(2 days, 18 hours ago)
Lords ChamberMy Lords, I draw attention to my interests as set out in the register. I just want to talk very briefly about schools today. I say clearly that I have seen at first hand the transformative power of academies to deliver excellent education where there has been failure. When academies were introduced—and I was involved enthusiast—they were a tool for the urgent improvement of schools, not an ideological symbol. The idea was simple but radical: open up to new energy and expertise, allow great leaders the freedoms to create enthusiastic teams and raise standards and, crucially, to make sure there was accountability so that schools that were failing children, particularly from the most disadvantaged backgrounds, could not carry on failing the next cohort. It worked, and many of us around this House were involved in that mission.
I fear that we have lost sight of the original purpose. The debate in recent times has shifted from standards to structures, outcomes to ideology. Today, over 80% of secondary schools are academies—the landscape has fundamentally changed. Academisation alone cannot be the answer when it is already the dominant model. In some cases it has delivered hugely, but it is not a panacea. What we need now, again, is to refocus relentlessly on standards and outcomes for every child in every school, whatever its structure and whatever the badge on the school gate. We should remember what has worked and replicate that, including earned freedoms.
We should be totally and utterly impatient and relentless about poor quality in any school, whether academy, maintained, free school or faith. Any school that is failing its pupils should be given a short, focused period to improve dramatically. If it cannot, leadership must change. Handing over a school to a poorly performing provider of whatever label is not acceptable, ever. Quality and rigour are what matters. Every year a child spends in a failing school is a year of potential lost, and the disadvantage gap and regional disparities persist.
What frustrates all of us is that we know we have the tools to address this, but sometimes we lack the will to use them consistently. The current rebrokering process for academies can take years, during which children continue to be failed, and that has to change. We need to recapture the original spirit of academy reform: clear standards, strong accountability and swift intervention when those standards are not met for all schools.
Accountability is more than data measurements and inspection regimes; it is also about nous. It is about having the courage to act decisively when children are being let down. I used to say when I was there that Ofsted had to be an agent for improvement. Its reports have to lead to change. I remember talking to pupils in some of the very first academies we created. They were so excited about the tangible evidence of investment in their future, the ambition embodied in every aspect of a school. We must not lose that sense of possibility and drive for excellence.
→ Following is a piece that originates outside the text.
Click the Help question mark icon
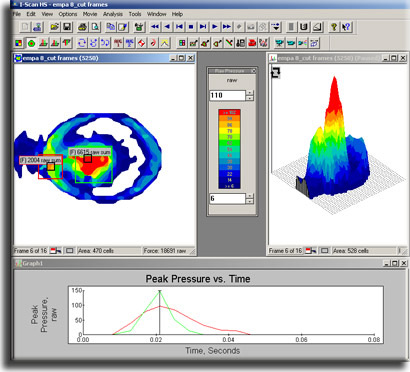 pyautogui.click(x=333, y=27)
The evidence from strong academy chains and networks shows what works: strong leadership, great teachers, curriculum expertise, behaviour policies that create calm learning environments and, crucially, the willingness to share what works across schools. The goal remains what it always was: to ensure that every child, regardless of background, has access to excellent education. Academies can and do play a crucial role in this mission, but they are a means to an end, not an end in themselves.
The Bill has clauses that I know will lead to heated debate, and I believe we will improve it as we go along. I will not go there on these details today. Today, my plea to all of us around this House is simple: please let us return to first principles, high standards, strong accountability and swift action where these standards are not met. Let us avoid excuses, justifications, compromises. Let us judge schools by their outcomes and let us act with the urgency that our children deserve.